Some mocked the idea as impractical. Others - a relative handful - offered varying degrees of support.
But the most interesting thing about the uproar was that it occurred at all. The idea of a truly organized group of bloggers - something that would have prompted only eye rolling a few years ago - is now enough to provoke fierce debate.
It should be noted right up front that the image of "a loose coalition of left-leaning bloggers... trying to band together to form a labor union," as the initial AP story put it, is a bit of a canard.
Susie Madrak, who runs a blog called Suburban Guerilla and who was quoted in the initial story, says her goal is not necessarily to create a union per se; rather, she is open to any type of blogger collective that could help defray healthcare costs for bloggers in untenable financial situations.
"I'm not trying to start a union," she says. "What I've been trying to form is a bloggers' association - something that will offer bloggers the opportunity to affiliate to get affordable health insurance and possibly other benefits."
Madrak says a range of possibilities have been discussed, including partnering with an existing union or simply creating a pool of emergency funds. She notes that the liberal blogosphere raised significant amounts of money for Democrats in the last elections and wonders why the party is not keener to take care of its base.
No matter what form the group would eventually take, she says membership would have to be limited to a relatively elite pool of bloggers.
"I'm not interested in starting a union for the benefit of people who blog about their kittens," Madrak says. "[Other political bloggers] who have gotten that kind of influence deserve some kind of health along the way. You don't want to lose diverse voices simply because of money problems."
The very idea that bloggers should come together as a united front irks some. Curt Hopkins, author of the blog Morpheme Tales and founder of the now-defunct Committee to Protect Bloggers, says a union would go against the very nature of the medium.
"I haven't seen many bloggers who have picked up blogging in order to belong or be part of a group with rules and structure," Hopkins says, via e-mail. "Most I know have picked up blogging as a way OUT of rules-driven structures, of which all too much of our modern life is constituted."
Further, in the politically fractious blogosphere, many on the right view the idea of a collective as an objectionable left-wing plan.
Andy Beal, who criticized the idea of a union on his blog, Marketing Pilgrim, told PRWeek via e-mail that "it's not surprising that this is the suggestion of left-wing political bloggers who would probably prefer that all bloggers are paid equally and get rid of the A-list."
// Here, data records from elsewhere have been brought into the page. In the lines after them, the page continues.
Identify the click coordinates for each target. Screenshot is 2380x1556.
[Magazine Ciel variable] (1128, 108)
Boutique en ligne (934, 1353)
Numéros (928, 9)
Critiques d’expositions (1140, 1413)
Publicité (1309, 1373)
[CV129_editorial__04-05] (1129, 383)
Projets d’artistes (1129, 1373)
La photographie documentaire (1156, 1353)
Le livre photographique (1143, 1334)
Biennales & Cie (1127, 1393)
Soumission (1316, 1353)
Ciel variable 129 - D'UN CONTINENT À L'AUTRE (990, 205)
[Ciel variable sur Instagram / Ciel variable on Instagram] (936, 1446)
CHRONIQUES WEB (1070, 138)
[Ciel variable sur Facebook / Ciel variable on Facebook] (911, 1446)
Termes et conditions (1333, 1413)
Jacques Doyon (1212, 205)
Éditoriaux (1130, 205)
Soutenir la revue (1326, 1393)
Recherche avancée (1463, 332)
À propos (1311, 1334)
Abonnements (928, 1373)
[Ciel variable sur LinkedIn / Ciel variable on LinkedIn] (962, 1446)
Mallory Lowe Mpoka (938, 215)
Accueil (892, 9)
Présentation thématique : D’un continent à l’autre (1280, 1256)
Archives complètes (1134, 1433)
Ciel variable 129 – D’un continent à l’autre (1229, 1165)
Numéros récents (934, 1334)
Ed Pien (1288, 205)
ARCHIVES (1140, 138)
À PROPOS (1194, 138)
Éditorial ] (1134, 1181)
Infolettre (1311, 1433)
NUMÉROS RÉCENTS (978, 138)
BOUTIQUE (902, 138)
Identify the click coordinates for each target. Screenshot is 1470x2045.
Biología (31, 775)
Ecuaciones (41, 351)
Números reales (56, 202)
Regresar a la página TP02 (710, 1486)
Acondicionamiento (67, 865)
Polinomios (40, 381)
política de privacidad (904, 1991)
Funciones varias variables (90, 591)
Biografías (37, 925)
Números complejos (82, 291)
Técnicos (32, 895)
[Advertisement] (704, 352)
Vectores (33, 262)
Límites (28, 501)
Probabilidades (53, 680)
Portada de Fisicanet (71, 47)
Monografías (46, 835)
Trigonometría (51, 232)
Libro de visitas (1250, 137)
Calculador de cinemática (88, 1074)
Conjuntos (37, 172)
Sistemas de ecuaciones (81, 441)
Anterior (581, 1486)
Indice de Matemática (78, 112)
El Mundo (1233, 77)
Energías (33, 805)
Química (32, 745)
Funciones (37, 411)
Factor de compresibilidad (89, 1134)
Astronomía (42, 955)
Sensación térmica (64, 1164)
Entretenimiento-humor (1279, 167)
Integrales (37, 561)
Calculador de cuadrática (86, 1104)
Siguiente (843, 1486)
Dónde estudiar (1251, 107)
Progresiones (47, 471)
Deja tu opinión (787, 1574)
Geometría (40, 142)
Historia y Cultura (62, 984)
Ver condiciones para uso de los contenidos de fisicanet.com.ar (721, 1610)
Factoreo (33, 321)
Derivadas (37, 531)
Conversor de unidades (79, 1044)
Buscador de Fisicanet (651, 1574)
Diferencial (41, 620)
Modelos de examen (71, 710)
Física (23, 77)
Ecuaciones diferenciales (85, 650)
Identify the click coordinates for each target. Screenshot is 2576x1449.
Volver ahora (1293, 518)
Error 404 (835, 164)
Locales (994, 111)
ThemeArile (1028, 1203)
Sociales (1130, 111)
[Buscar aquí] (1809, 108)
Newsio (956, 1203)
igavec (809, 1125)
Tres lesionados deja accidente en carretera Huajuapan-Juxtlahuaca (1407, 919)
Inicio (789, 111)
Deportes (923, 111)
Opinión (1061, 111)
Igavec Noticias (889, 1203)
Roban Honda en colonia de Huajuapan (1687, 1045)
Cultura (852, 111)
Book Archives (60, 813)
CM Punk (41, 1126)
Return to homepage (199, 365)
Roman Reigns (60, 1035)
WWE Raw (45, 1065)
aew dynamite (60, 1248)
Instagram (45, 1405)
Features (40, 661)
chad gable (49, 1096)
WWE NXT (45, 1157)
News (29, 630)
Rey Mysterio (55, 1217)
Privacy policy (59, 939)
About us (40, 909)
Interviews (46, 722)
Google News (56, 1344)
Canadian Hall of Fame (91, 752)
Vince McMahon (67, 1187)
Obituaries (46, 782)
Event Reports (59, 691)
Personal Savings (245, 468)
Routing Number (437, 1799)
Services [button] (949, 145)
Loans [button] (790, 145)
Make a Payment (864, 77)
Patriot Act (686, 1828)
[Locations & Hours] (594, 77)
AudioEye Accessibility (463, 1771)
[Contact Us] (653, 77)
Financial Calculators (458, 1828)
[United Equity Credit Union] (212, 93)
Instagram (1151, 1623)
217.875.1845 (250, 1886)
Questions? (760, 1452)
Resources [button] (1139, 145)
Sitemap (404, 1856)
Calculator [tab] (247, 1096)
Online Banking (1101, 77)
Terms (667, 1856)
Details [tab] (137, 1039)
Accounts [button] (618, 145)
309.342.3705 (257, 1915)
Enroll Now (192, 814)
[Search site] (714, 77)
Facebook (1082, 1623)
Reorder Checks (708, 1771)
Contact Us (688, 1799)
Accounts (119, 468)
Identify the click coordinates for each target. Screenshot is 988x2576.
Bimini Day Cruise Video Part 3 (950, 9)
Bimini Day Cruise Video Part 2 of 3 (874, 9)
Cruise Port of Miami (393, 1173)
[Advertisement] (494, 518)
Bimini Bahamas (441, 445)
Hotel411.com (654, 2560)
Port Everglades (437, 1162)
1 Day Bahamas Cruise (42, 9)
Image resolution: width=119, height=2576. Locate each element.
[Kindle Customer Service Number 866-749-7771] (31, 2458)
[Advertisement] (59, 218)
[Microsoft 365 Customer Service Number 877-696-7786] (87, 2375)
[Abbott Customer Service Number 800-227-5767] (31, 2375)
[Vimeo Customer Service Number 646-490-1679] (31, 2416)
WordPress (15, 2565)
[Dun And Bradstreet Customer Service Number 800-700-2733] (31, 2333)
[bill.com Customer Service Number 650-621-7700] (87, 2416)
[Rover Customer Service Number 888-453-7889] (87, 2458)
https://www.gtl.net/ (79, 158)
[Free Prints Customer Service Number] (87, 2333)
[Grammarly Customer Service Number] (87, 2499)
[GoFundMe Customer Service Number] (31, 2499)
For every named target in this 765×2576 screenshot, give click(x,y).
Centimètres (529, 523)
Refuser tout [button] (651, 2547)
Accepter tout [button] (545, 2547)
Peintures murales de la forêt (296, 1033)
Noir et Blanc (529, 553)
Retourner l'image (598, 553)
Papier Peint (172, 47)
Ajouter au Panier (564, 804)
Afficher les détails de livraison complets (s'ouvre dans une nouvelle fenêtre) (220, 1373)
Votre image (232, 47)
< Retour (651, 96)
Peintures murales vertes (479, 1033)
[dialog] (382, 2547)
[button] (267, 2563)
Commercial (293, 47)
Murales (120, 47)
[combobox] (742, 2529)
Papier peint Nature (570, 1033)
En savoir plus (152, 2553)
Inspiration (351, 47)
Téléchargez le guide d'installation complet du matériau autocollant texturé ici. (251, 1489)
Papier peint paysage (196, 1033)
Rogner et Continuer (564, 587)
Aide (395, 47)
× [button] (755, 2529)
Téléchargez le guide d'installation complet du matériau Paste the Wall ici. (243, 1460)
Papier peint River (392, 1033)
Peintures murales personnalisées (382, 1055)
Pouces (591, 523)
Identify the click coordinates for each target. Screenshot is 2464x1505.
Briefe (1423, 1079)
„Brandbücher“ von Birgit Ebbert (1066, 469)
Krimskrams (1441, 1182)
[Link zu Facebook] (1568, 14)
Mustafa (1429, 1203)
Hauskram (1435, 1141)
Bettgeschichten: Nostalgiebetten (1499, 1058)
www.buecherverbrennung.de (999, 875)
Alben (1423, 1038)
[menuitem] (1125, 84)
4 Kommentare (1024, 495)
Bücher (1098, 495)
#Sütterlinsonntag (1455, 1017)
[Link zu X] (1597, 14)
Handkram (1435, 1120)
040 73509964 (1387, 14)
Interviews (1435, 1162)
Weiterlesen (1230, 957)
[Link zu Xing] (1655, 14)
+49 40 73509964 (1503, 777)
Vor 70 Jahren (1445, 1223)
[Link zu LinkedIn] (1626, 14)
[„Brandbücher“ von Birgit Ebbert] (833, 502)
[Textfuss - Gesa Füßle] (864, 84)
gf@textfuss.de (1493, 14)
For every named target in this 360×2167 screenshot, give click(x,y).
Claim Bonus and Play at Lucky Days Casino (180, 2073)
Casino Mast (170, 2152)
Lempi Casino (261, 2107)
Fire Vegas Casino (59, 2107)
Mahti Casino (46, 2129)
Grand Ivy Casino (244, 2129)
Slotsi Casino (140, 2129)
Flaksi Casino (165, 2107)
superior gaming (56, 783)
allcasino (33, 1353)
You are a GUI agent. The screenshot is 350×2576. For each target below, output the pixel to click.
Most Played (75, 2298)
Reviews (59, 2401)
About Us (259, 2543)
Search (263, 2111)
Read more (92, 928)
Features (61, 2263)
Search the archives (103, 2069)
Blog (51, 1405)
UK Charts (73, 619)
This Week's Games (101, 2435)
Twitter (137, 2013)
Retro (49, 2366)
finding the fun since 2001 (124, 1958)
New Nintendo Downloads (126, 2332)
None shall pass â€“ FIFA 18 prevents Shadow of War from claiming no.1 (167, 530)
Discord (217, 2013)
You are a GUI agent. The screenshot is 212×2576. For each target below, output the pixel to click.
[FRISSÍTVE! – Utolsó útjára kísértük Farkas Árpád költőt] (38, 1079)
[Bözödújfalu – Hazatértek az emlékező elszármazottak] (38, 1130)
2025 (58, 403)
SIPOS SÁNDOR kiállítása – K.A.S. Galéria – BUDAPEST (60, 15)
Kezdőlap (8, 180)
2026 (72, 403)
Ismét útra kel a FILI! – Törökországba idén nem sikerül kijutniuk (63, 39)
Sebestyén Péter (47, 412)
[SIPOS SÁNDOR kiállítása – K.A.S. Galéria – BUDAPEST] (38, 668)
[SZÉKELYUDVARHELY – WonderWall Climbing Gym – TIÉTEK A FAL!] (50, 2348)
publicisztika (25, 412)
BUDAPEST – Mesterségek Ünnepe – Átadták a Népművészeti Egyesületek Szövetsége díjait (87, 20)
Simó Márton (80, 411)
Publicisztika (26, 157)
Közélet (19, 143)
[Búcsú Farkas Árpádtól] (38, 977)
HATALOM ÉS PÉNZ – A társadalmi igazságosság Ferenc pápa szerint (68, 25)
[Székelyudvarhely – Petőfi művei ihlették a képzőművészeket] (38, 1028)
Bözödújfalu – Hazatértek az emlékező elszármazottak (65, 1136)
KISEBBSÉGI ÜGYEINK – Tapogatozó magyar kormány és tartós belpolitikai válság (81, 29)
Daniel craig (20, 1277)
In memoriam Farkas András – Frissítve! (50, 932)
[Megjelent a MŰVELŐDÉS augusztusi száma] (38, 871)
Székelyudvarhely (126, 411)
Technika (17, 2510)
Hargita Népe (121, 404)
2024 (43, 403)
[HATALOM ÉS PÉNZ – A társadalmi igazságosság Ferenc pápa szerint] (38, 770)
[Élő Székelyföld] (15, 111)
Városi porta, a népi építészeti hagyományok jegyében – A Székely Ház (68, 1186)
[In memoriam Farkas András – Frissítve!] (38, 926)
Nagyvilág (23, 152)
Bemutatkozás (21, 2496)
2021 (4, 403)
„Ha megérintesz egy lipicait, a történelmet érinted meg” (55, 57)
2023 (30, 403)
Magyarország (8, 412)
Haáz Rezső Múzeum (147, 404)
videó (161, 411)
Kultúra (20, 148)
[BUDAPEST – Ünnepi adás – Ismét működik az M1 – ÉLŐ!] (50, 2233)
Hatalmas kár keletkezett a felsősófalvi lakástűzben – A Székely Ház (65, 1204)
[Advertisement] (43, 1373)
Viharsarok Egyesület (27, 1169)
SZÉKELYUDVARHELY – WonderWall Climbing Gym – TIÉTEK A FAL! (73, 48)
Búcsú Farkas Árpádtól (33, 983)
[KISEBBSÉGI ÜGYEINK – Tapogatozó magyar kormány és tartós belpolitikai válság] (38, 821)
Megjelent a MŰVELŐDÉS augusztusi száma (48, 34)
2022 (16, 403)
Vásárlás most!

"I'm actually not opposed to any group that wants to try and promote blogging as a legitimate form of media," Beal continues. "However, I'd draw the line at any kind of regulation or code of ethics as part of membership."
Just a couple of days after it broke, the story of the bloggers' union had evolved into an approximation of the entire blogosphere-media conundrum: Bloggers, divided along political lines, dissect and argue about a seed of an idea; the mainstream media, catching wind of the controversial idea, offer reporting on the situation that only partially captures the nuances of the blogosphere; the blogosphere criticizes the media's coverage and promotion of the issue. Wash, rinse, repeat.